Cognitive psychologists have long been interested in learning and have therefore developed methods to research what people know (knowledge contents), how their knowledge is organized in the human brain (knowledge structures) and how content and structure change in the course of time. Though many of the research methods they use have been adopted in other areas (e.g., marketing, managerial cognition, expert system design), they are still relatively unknown in the field of knowledge management (KM).
Furthermore, some elicitation methods that have originated in psychology are applied in KM with very little consideration for their theoretical background and application domains. Consequently, the knowledge that is captured in KM practice is sometimes only an insufficient representation of expert knowledge. This chapter will briefly discuss the psychological perspective on knowledge elicitation, and its value for knowledge management (Sect. 5.2), before it presents elicitation methods for three distinct steps in the elicitation process (identification of experts, activation and capture; interpretation and documentation) in Sect. 5.3.
In Sect. 5.4 it will then present a case study of a high-tech SME that has applied the elicitation techniques of episodic interviews and free word association for building ontologies for knowledge search and retrieval.
5.2 A Psychological Perspective on Knowledge Elicitation
5.2.1 Theoretical Background
Many researchers in cognitive psychology are primarily interested in the structures of knowledge in the human brain. It is widely accepted that the brain follows the principle of cognitive economy and organizes related knowledge content in struc- tures that can be easily accessed and processed as an entity. Elicitation results (e.g., the speed and order of a test person's statements) are used to infer these structures [9].

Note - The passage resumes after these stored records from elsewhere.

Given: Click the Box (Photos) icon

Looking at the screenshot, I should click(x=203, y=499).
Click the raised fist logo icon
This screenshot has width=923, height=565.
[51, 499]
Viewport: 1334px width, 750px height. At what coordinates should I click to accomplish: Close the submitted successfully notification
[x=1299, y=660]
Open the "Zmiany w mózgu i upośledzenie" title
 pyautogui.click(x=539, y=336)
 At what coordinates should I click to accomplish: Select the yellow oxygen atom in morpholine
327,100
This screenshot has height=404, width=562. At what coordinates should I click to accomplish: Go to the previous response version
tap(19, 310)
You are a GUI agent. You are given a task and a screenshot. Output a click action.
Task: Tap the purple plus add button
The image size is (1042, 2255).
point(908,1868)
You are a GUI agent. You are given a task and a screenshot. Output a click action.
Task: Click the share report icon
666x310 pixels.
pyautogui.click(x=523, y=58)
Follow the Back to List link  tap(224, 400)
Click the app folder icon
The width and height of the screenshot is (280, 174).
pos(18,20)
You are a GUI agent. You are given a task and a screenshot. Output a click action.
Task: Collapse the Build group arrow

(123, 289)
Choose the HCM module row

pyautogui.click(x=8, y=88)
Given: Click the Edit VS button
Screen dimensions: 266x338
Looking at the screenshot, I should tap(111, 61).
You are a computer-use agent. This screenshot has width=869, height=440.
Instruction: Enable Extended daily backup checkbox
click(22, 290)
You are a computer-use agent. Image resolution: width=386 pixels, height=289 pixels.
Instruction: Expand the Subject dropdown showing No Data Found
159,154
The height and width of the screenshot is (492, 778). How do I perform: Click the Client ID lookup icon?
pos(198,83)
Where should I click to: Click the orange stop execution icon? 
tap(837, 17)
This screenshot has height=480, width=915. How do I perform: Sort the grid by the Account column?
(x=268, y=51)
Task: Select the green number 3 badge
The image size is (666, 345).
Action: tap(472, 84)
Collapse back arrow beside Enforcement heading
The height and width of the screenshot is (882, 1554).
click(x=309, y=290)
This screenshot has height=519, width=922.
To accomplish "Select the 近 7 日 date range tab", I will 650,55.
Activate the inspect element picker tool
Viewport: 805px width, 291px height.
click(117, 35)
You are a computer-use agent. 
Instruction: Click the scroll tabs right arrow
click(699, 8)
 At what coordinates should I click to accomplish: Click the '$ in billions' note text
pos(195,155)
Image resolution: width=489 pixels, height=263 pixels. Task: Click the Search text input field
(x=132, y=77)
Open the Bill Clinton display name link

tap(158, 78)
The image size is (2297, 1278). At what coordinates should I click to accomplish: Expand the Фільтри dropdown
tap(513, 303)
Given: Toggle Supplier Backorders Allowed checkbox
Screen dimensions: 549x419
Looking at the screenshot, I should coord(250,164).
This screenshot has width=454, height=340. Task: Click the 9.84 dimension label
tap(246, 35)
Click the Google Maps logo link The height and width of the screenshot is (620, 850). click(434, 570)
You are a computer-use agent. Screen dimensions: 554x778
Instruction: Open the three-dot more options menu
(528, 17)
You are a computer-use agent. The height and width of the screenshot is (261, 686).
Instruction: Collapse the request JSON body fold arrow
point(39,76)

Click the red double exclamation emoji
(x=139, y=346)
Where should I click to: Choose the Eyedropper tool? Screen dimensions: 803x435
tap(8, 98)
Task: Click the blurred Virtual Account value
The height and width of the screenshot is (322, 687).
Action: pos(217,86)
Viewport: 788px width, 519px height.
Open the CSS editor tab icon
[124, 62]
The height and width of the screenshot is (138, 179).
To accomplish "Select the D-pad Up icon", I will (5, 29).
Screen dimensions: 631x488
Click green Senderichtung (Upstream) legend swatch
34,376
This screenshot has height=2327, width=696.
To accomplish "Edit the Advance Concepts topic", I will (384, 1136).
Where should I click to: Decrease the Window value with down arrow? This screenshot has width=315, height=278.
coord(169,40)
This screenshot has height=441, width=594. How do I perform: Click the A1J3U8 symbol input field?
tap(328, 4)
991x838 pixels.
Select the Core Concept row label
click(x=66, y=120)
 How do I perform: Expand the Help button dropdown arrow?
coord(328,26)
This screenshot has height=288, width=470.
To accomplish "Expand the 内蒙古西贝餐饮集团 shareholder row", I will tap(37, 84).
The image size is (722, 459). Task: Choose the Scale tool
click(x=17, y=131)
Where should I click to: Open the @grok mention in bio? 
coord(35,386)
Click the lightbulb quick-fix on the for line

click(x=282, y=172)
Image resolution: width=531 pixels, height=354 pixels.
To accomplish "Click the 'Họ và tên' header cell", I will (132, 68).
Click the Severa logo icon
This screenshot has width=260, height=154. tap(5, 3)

Models of knowledge structures vary greatly. One very influential idea of knowledge organization, e.g., grounds on the notion that de-contextualized knowledge about facts - so-called semantic knowledge (e.g., historical data, the members of the European Union, the differentiating characteristics of mammals) - is organized in network structures. These knowledge structures consist of verbal concepts and propositions about them and are usually represented through graphs, with concepts being the nodes and relations being the edges. The sentences "A tree is a plant", "Plants need sunlight", "Oaks are trees" for example, contain four concepts (tree, plant, sunlight, oaks) that are linked through the relations "is a", "need", and "are".